Solamente trentadue anni dopo il sistema italiano di giustizia venne istituito, e ciò accadde il 20 luglio 1934, quando fu promulgato il regio decreto legge n. 1404 recante “Istituzione e funzionamento del tribunale per i minorenni”. Quel provvedimento, come il progetto Quarta, non si limitava a creare un organo giudiziario specializzato, ma istituiva un vero e proprio sistema organico di giustizia minorile, comprensivo di norme in materia ordinamentale e penitenziaria, di personale apposito e di servizi ausiliari destinati ai minorenni devianti, disadattati, o bisognosi di protezione.


In coerenza con il clima politico dell’epoca il sistema aveva forti connotazioni di controllo sociale. La competenza territoriale era (ed è ancora oggi) estesa all’intero distretto della Corte d’appello.


Il Tribunale per i minorenni aveva dunque in quel periodo un ruolo di giudice controllore, affatto diverso dal giudice immaginato e delineato dal progetto Quarta, di cui ben poco residuava. Quel residuo tuttavia si rivelò fecondo dopo il secondo conflitto mondiale e la caduta del fascismo, quando ebbe inizio un progressivo sviluppo della giustizia per i minorenni protrattosi per più di mezzo secolo e giunto fino ai nostri giorni, del quale brevemente può essere utile dare conto.


Dopo la fase iniziale del giudice controllore, si possono distinguere in questa evoluzione tre fasi caratteristiche. La prima è quella che può chiamarsi del giudice educatore che apriva le porte degli istituti rieducativi a regime chiuso introducendo l’osservazione della personalità e la misura del trattamento in esternato con affidamento al servizio sociale; si trattava di innovazioni mutuate dall’esperienza giudiziaria francese, dove ancora oggi i contenuti educanti dell’intervento del giudice minorile sono oggetto di attenzione e di studio.


Presupposto di quegli interventi era la convinzione che per i minorenni in conflitto con la legge alla sanzione penale dovesse essere preferita una misura educativa. Più che violazione di legge, il fatto-reato era sintomo di disagio relazionale e disadattamento personale, a cui dare risposte non su base punitiva, ma di tipo trattamentale pedagogico o psicologico.
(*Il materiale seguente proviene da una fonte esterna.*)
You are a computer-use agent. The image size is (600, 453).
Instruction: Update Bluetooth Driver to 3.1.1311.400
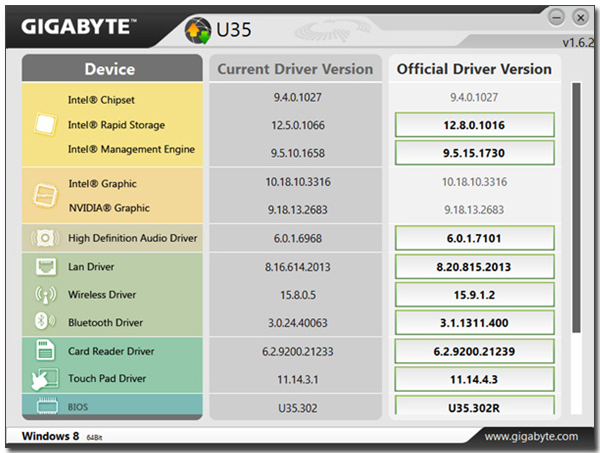coord(474,323)
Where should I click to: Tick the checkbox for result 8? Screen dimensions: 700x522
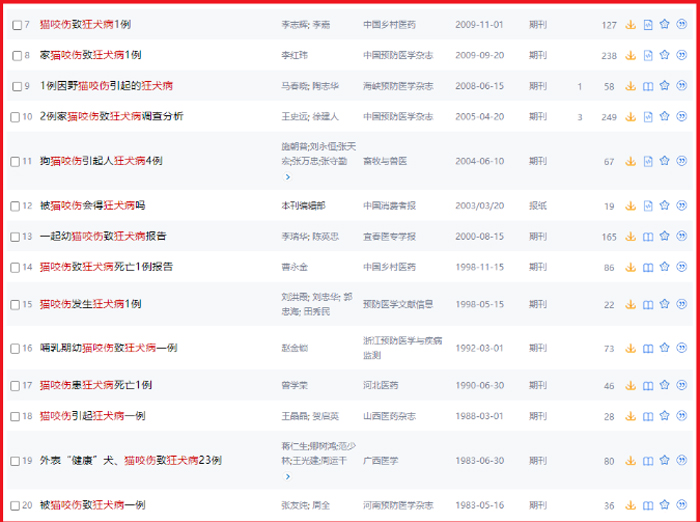17,56
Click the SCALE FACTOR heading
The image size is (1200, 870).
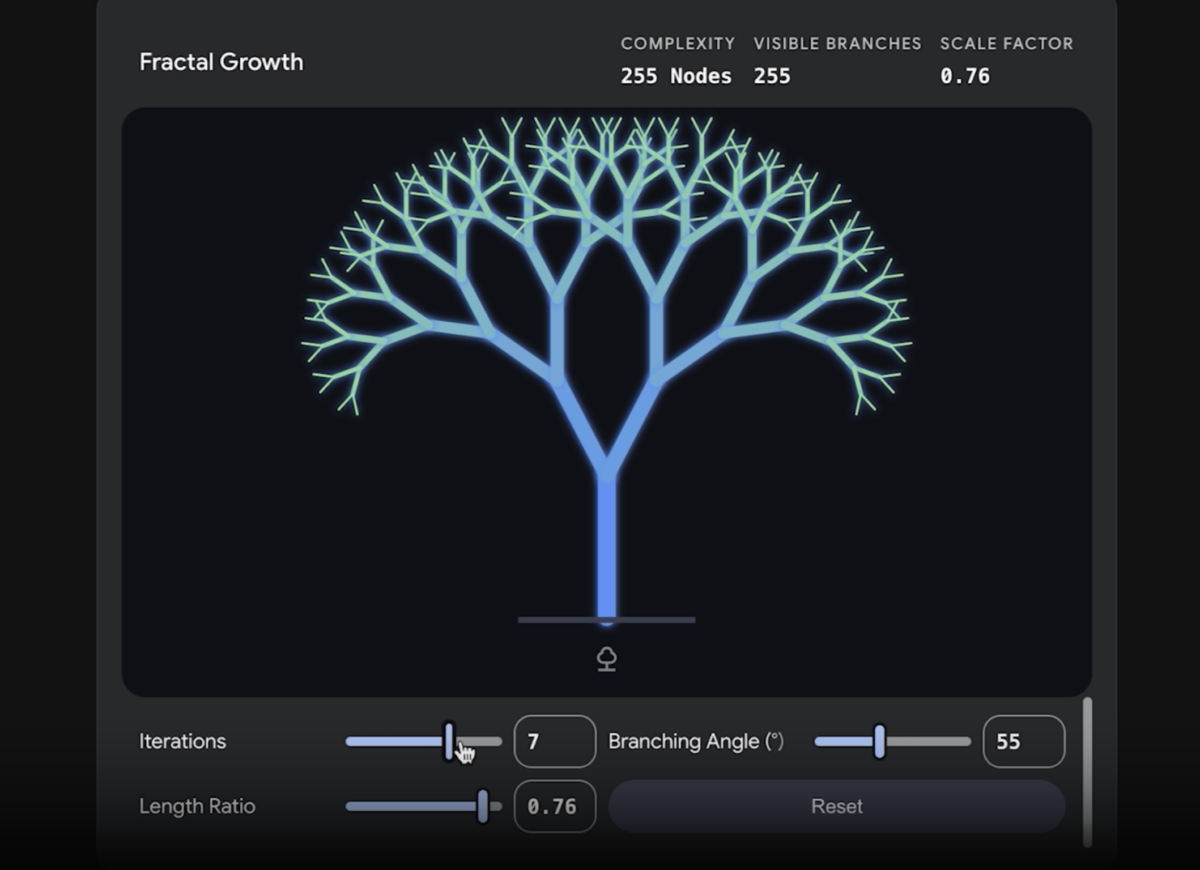pyautogui.click(x=1006, y=44)
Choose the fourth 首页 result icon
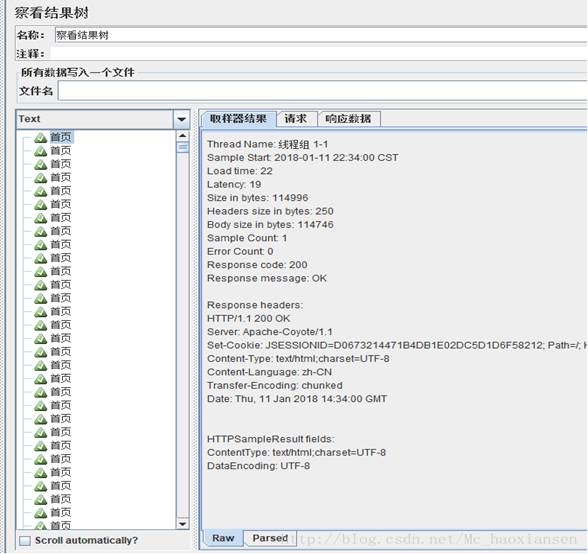This screenshot has width=588, height=554. [40, 178]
Per funzionare decentemente, quell’approccio avrebbe avuto bisogno di giudici minorili preparati, di personale qualificato e di valide strutture. Tutto ciò mancava. Pertanto, senza clamore e senza bisogno di modifiche normative, la figura del giudice educatore insterilì.
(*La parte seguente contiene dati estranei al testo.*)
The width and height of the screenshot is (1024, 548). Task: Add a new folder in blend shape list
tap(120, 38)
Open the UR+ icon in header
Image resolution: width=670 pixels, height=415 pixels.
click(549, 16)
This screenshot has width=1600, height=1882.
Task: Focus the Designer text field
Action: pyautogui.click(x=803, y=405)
Iniziò e si sviluppò, quindi, la seconda fase della giustizia minorile italiana: quella del cosiddetto giudice promotore, nato nel 1967 con la legge 5 giugno 1967 n. 431 sull’adozione speciale, a sua volta effetto delle acquisizioni scientifiche sui danni da carenza affettiva e da istituzionalizzazione prolungata, allorquando le competenze civili del Tribunale per i minorenni ebbero un forte ampliamento, allargandosi all’adozione dei minori abbandonati ed oltre.


Seguì la legge 35/1971 che – trentasette anni dopo la sua istituzione – istituiva la pianta organica dei magistrati minorili. Questa permise alla giustizia minorile italiana di evolvere verso l’aiuto e non verso la coazione, verso il sostegno e non verso il controllo, sulla scia di quanto già in atto in molti Paesi europei dove già a quell’epoca il concetto di potestà dei genitori era stato sostituito da quello di responsabilità.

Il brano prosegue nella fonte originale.